Work to be completed:
Copying nothing before it, reproduce the line that holds "Cookie Settings (176, 2541)" and every line after it in the data, exactly.

(Pixel coordinate grounding data)
◇ ◇ ◇ ◇ ◇ ◇ ◇

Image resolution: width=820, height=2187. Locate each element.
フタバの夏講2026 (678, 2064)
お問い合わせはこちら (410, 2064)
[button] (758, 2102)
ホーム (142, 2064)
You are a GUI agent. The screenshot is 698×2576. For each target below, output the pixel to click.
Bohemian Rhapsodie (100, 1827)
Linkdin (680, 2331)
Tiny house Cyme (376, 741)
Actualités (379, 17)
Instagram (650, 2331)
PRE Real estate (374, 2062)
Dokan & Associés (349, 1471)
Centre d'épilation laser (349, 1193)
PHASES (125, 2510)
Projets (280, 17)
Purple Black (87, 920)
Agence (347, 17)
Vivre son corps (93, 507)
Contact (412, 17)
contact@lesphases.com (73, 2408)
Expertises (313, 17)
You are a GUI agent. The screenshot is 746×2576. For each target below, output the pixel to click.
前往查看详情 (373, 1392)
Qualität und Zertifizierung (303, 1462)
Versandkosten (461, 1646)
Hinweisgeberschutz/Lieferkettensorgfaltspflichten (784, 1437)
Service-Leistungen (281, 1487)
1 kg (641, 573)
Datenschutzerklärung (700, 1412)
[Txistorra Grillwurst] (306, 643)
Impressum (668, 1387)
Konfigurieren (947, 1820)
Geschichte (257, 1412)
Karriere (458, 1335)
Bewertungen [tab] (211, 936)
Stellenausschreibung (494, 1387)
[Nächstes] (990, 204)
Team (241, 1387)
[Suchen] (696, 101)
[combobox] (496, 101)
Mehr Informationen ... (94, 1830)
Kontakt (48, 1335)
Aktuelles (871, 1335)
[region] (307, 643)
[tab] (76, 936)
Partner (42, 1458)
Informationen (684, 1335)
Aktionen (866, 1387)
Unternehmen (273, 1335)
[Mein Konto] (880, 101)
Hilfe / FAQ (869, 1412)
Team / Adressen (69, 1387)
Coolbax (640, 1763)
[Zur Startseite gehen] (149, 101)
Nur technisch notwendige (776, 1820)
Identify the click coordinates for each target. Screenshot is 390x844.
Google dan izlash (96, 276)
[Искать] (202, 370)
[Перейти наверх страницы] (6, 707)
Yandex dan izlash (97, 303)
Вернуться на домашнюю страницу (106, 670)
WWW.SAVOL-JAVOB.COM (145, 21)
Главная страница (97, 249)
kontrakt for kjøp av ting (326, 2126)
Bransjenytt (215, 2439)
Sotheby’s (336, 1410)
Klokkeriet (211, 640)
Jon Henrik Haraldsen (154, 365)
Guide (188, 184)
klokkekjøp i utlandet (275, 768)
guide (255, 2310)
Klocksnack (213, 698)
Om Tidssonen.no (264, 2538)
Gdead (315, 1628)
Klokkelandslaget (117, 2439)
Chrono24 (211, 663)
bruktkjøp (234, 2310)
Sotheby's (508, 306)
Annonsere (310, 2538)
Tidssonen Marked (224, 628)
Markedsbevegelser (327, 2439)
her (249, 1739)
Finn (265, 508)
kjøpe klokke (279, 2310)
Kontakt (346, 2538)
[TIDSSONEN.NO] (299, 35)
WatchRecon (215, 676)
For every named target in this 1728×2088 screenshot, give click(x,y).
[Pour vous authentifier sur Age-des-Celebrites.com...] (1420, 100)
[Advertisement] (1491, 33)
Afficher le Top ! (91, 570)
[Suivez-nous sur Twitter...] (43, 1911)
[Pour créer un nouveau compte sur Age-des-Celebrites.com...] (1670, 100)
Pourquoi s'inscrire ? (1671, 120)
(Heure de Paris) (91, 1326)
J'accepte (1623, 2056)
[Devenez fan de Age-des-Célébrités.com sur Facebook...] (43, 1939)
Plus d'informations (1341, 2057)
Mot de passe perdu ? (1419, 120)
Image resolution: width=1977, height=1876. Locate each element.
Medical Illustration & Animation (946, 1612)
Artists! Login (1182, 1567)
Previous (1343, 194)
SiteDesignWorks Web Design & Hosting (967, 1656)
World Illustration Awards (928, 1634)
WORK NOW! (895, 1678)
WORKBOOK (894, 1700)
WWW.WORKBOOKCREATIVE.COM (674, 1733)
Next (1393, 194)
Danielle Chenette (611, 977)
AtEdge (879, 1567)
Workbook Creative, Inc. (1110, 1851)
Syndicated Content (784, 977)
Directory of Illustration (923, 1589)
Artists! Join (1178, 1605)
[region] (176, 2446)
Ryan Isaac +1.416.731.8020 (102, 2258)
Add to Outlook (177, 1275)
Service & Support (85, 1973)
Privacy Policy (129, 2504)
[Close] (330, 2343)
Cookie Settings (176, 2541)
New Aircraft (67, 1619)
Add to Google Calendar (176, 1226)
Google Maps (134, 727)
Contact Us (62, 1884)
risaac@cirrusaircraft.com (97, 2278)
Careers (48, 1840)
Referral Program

◇ ◇ ◇ ◇ ◇ ◇ ◇

Problem solution:
Cookie Settings (176, 2541)
New Aircraft (67, 1619)
Add to Google Calendar (176, 1226)
Google Maps (134, 727)
Contact Us (62, 1884)
risaac@cirrusaircraft.com (97, 2278)
Careers (48, 1840)
Referral Program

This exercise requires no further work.